My favorite part of teaching at the camps was watching the students improve not only their test scores, but also their ability to find interests and passion from their past experiences. The students became more comfortable to share their ideas and opinions during discussion. I particularly enjoyed reading about my student’s backgrounds and stories from their daily journal entries, which both improved their writing and critical thinking skills. The following are my favorite lines from the journal entries:
1. “My mother used to tell me that I was from the rubbish can, but I think that I am okay with that. That means my friends are from the rubbish can too.”
2. “Autumn is the season to say goodbye and to say hello.”

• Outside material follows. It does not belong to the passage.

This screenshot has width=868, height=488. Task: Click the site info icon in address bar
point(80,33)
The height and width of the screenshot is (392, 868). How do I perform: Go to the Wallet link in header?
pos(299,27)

3. “When I was a child, I had thought about how I could fly like a bird…I collected feathers…pasted them on my sleeves…climbed onto a tree a jumped. Of course, I fell onto the ground and cried because of the pain of my ass. My mom asked me why I did that, and I still don’t know why.”

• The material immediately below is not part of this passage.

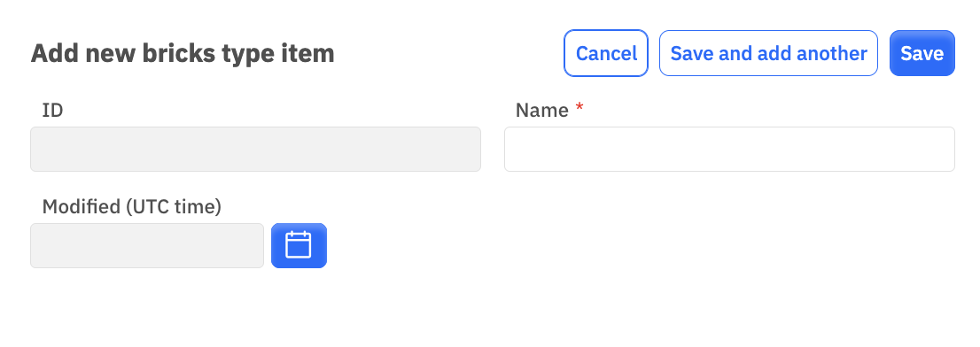Viewport: 980px width, 347px height.
Task: Show the date picker for Modified time
Action: coord(299,245)

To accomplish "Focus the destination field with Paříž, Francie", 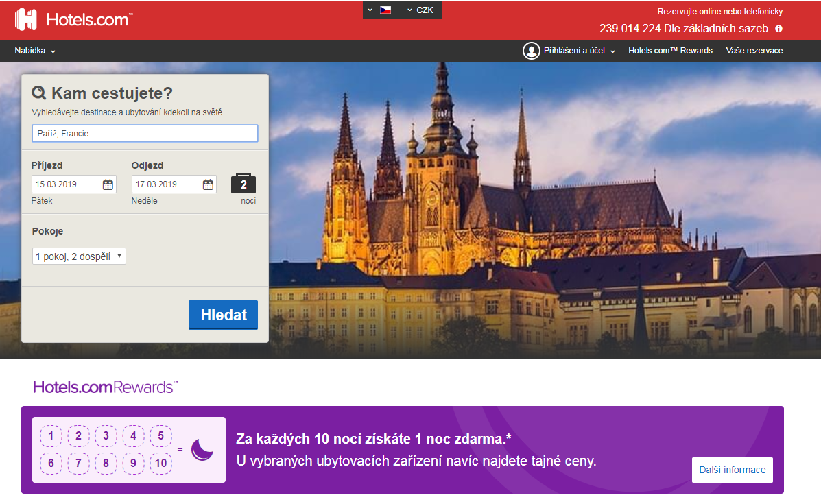I will click(x=145, y=134).
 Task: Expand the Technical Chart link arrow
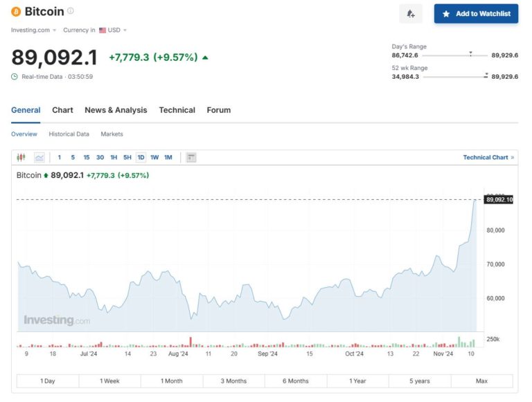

4. “My friend was an extremely optimistic person, and I really admire that. He is the reason that I smile more, because he taught me to live life happily.”
5. “I had a scar on my head that I used to hide, because it made me look different. Eventually, my mother taught me that it was one’s actions that made people like him or her, not their outward appearances.”
Some of the essays made me giggle. Some of the essays made me think about myself. All of essays were windows to the students that allowed me to understand them better. I will remember the students by their unique and creative thoughts, rather than their test scores.